On the trail, the way the Wisconsin lawmaker speaks broadly about the need to cut spending and rein in the national debt stands in in stark contrast to how the congressman crunches numbers with ease in presentations on Capitol Hill, sometimes with the help of a graph or a chart. He is known as an unapologetic truth-teller, bearing fiscal bad news with political confidence that has helped elevate him into a conservative hero.
But on the national campaign trail where the risk is much greater, Ryan’s rhetoric has been fuzzier.
The dubious proposition as Ryan as "truth-teller" aside, he's not talking about the specifics of his budget because they are hugely unpopular, something that Romney didn't seem to take into account when he acquiesced to the Ryan backers. The Romney campaign apparently understands that, however, and now has to try to do damage control. Like not letting Ryan talk about his ideas. Or letting him
hang out with fellow Republicans in Washington when he's there for a vote.
What won’t Ryan be doing during his brief stop-over the nation’s Capitol? For starters, he won’t be meeting with the House Republican Conference, where’s spent more than a decade as a member of Congress. Neither will he be meeting with the Senate Republican Conference, nor individual meetings with Speaker John Boehner, Senate Majority Leader Mitch McConnell or any other elected leader of the Republican party.
[H]is apparent lack of interest in being seen with—or even seeing—his colleagues may reflect Romney campaign’s reluctance to be tied to congressional Republicans, whose detailed budget and stray remarks have both proven, at times, campaign liabilities.
For months, the campaign has been unhappy, and at times embarrassed, by the antics of Republicans in the House ranging from the kerfuffle over lawmakers skinny dipping in the Sea of Galilee to Rep. Todd Akin’s incendiary comments about “legitimate rape.”

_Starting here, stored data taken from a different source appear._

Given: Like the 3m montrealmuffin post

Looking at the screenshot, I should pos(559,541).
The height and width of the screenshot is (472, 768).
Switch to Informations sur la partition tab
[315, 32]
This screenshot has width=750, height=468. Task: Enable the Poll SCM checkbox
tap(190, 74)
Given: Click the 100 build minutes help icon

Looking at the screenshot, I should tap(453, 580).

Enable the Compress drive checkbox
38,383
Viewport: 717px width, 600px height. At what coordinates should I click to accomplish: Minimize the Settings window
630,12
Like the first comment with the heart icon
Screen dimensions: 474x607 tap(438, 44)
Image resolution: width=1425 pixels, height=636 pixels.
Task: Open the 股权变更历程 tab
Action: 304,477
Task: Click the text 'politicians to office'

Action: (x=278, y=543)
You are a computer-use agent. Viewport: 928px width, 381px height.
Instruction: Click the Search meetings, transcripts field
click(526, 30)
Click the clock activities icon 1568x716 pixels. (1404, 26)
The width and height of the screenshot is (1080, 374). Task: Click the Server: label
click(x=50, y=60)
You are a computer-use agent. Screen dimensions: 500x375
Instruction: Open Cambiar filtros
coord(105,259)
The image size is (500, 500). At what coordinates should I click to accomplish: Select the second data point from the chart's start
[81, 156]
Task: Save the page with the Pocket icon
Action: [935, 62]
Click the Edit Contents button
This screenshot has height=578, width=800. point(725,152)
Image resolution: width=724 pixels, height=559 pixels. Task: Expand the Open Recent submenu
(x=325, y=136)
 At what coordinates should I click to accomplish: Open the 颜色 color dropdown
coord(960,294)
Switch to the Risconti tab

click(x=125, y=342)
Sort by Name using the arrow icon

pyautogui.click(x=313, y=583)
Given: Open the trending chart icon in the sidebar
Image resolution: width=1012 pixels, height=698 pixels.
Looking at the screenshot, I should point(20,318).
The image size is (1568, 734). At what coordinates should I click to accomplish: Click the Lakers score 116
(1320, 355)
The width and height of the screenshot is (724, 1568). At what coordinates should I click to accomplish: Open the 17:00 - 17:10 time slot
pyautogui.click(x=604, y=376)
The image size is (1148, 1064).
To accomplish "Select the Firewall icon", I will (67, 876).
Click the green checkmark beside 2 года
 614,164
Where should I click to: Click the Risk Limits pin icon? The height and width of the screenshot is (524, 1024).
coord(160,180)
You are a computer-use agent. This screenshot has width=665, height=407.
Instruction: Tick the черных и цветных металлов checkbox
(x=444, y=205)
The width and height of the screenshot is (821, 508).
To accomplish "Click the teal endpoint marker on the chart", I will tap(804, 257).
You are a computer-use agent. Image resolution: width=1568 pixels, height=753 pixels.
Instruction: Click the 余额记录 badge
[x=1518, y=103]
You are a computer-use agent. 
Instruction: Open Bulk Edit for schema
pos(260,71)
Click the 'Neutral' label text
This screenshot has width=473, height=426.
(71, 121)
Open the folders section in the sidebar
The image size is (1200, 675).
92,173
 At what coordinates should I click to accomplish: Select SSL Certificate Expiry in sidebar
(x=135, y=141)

Lovely. The GOP's standard-bearer is too embarrassed by his party's policy vision and its elected officials to be in any way associated with them. Here's the problem for Romney, though. Ryan
is one of them, one of the nihilistic, hostage-taking, granny starving posse of Republicans who've ground the Congress and the nation's economy to a halt because they hate that Barack Obama is president.
The fact that the Romney campaign, as incompetent as it has been, is not letting Ryan be Ryan on the campaign trail speaks to one thing: They realize just how far out of the mainstream of American politics the Romney-Ryan ticket is. They're just hoping to keep that fact hidden until November.